Die Kamine sind Teil Foto: DB

Schön sind die neuen Abluftkamine für die Bahnhöfe Feuersee und Schwabstraße nicht. Sie dienen dem Brandschutz, und einige Bäume müssen ihnen weichen.

S-West - Schön sind sie nicht, die neuen Abluftkamine für die S-Bahn-Stationen Feuersee und Schwabstraße, aber notwendig. Sie sind Teil der neuen Brandschutzmaßnahmen, die die Deutsche Bahn im Laufe der nächsten zwei Jahre dort umsetzen wird. Fünf Meter hoch werden die zwei bis drei Schlote von etwa einem Meter Durchmesser an ihren Standorten am Feuerseeplatz, in der Rotebühl- sowie in der Seyffer-, der Schwabstraße in den Himmel ragen.
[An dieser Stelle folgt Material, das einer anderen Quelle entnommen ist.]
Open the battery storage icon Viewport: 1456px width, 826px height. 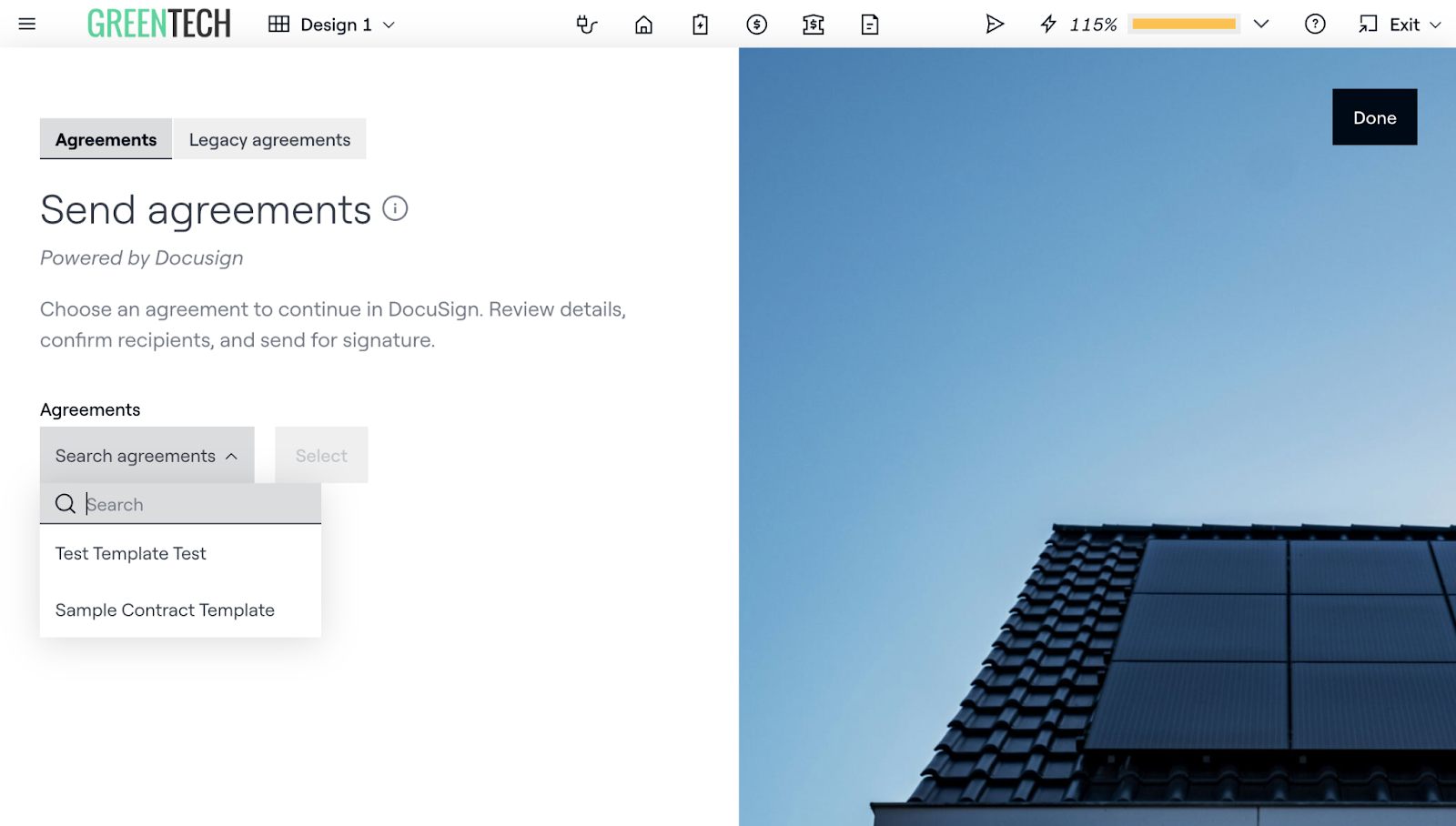click(x=700, y=25)
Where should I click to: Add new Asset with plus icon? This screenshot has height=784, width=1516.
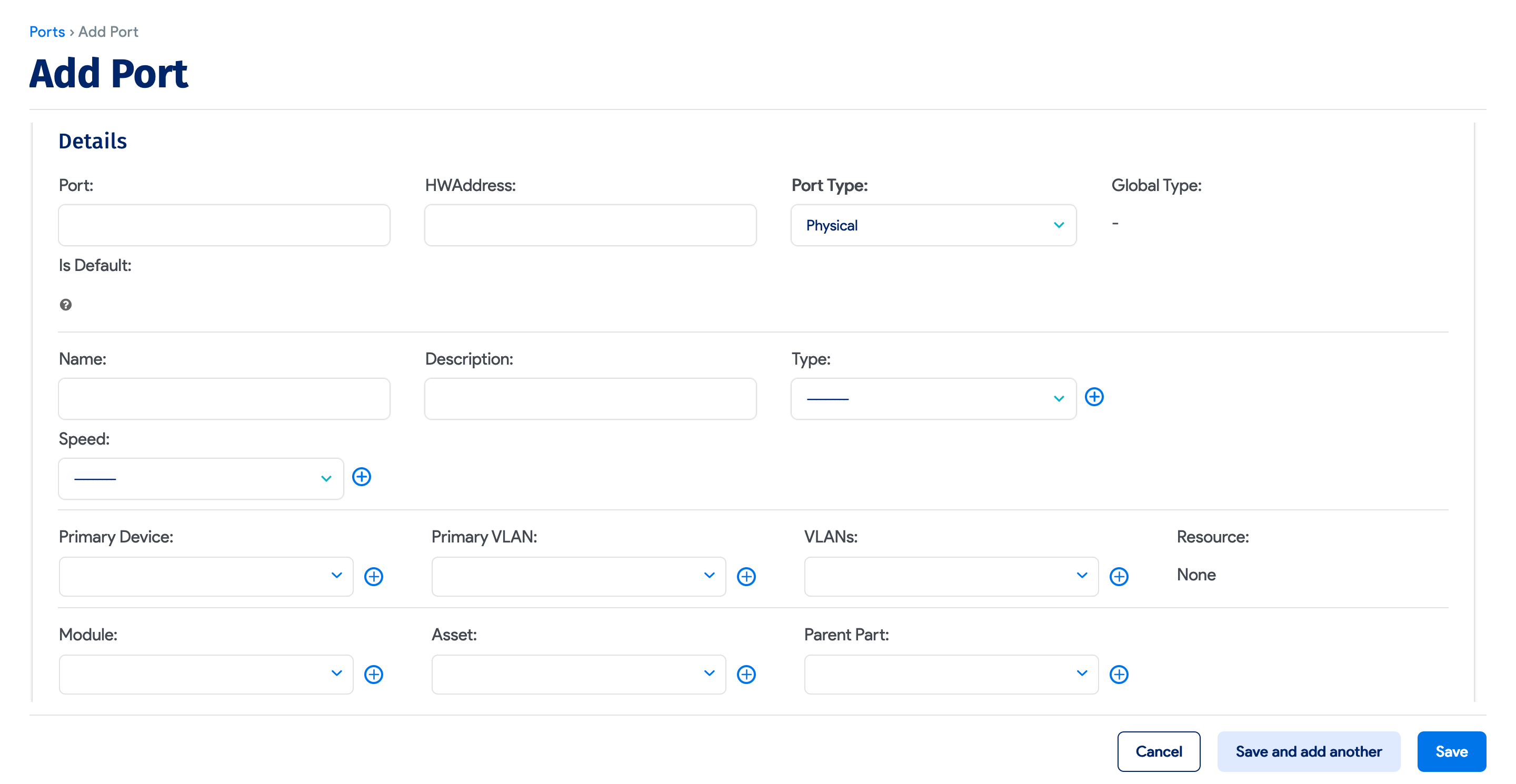point(746,674)
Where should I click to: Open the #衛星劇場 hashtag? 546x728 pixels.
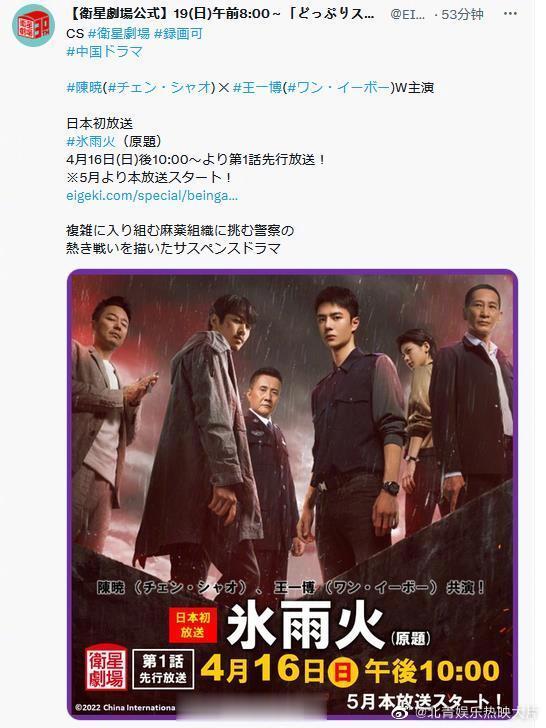pos(119,33)
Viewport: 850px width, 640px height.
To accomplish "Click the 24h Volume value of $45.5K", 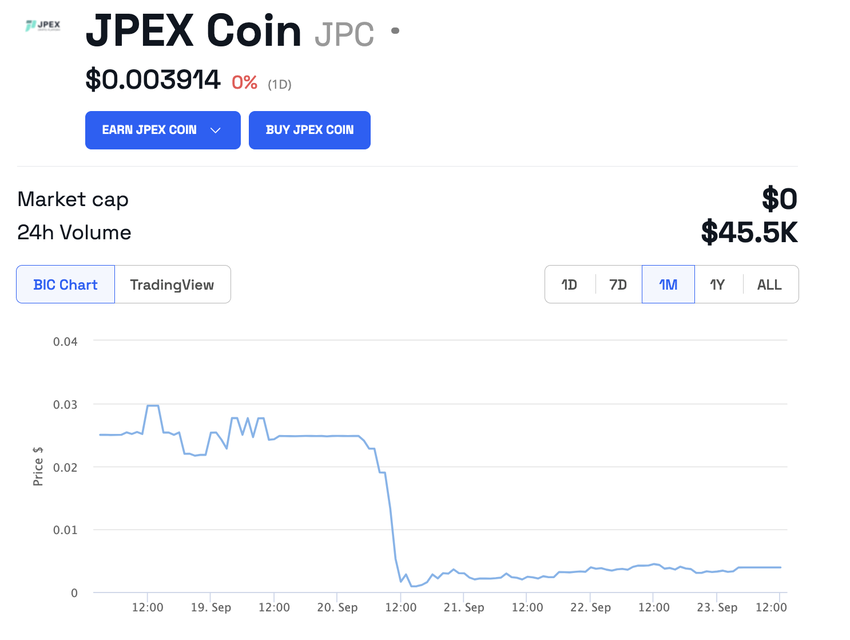I will (749, 232).
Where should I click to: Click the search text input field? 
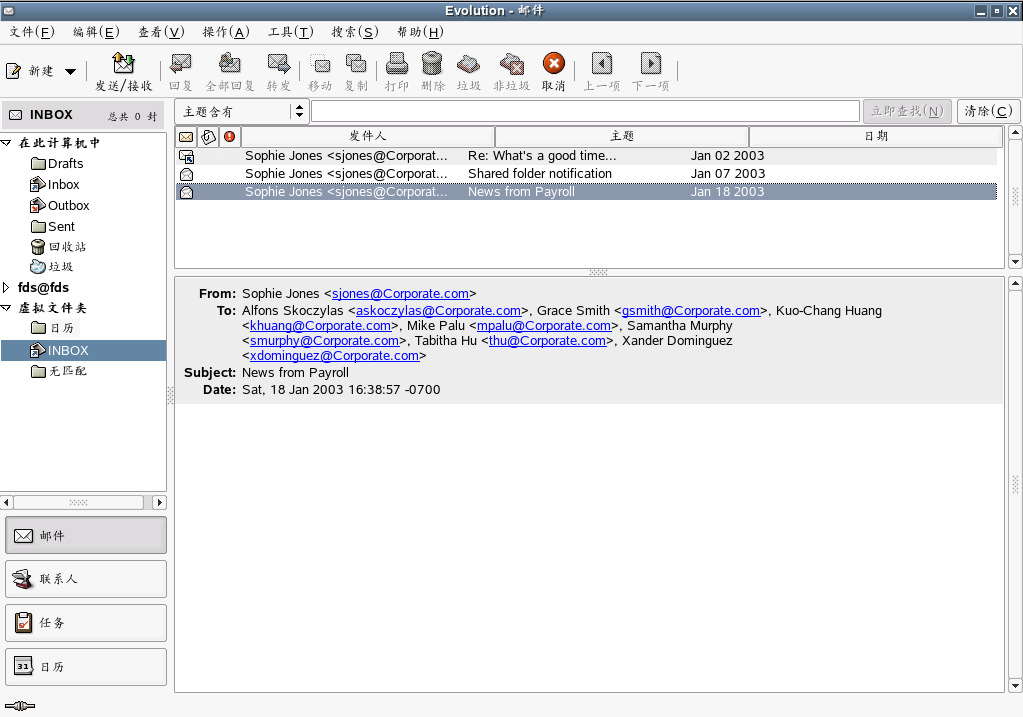point(585,111)
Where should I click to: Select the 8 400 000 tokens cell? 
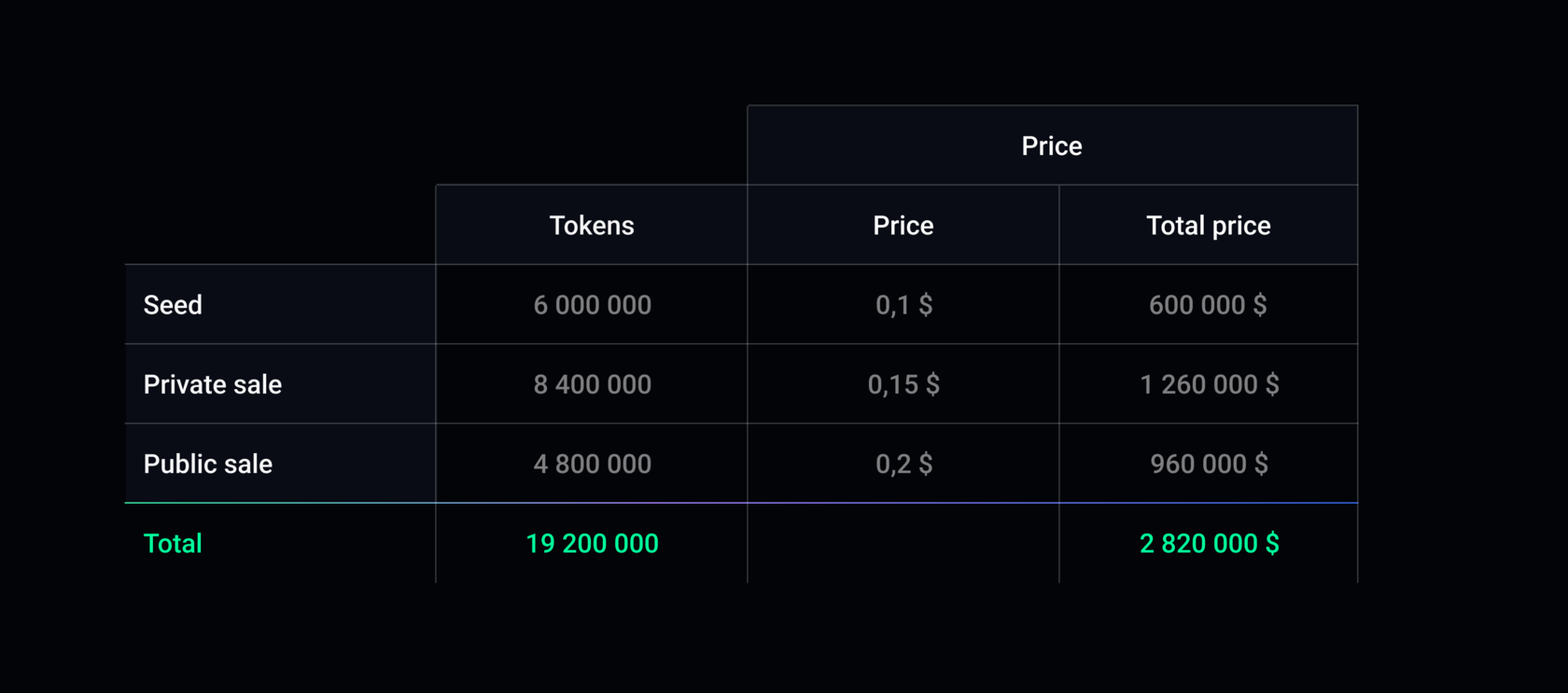592,384
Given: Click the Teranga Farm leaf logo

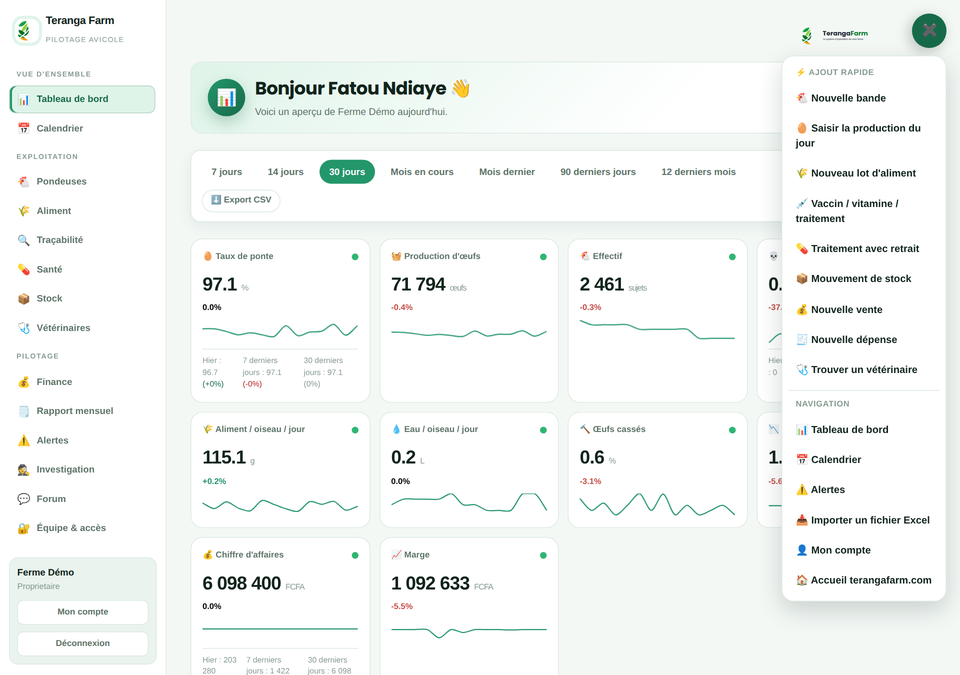Looking at the screenshot, I should (x=26, y=30).
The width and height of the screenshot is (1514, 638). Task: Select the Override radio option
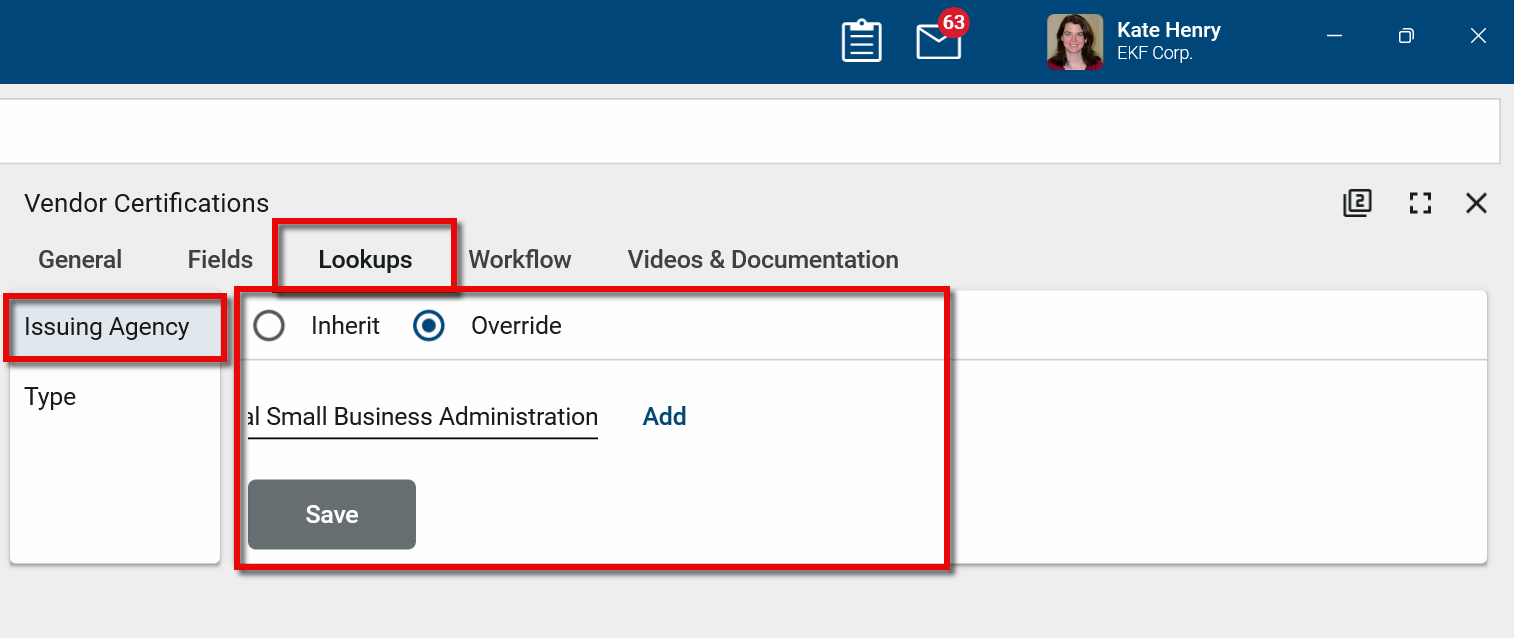click(x=429, y=326)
Als DB-Brandschutzexperten die Maßnahmen am Dienstagabend vorgestellten, hagelte es im Bezirksbeirat West regelrecht gute Vorschläge, wie man die eckigen grauen Kamine kaschieren, verschönern oder zu Sitzmöbeln umfunktionieren könnte.

Allee wird verschandelt

Neben der unschönen Optik betrübte die Bezirksbeiräte vor allem der Umstand, dass den Abluftkaminen an der Station Feuersee drei Bäume zum Opfer fallen werden. Es sollen zwar ersatzweise neue Bäume gepflanzt werden, doch wo diese stehen werden, ist völlig offen. „Die Rotebühlstraße ist eine Allee. Wenn da Bäume wegfallen, dann ändert sich der Charakter der Straße“, gab Bezirksvorsteher Reinhardt Möhrle zu bedenken. An der Station Schwabstraße wird wegen der Kamine außerdem ein Parkplatz wegfallen. Das Gremium gab der Bahn den Auftrag mit, zum einen über eine mögliche künstlerische Gestaltung der Kaminschlote nachzudenken und zum anderen nochmals zu prüfen, ob die Standorte nicht noch etwas verschoben werden könnten. Die beiden Bahnexperten gaben sich skeptisch: Über die Standorte hätten Fachleute jahrelang beraten.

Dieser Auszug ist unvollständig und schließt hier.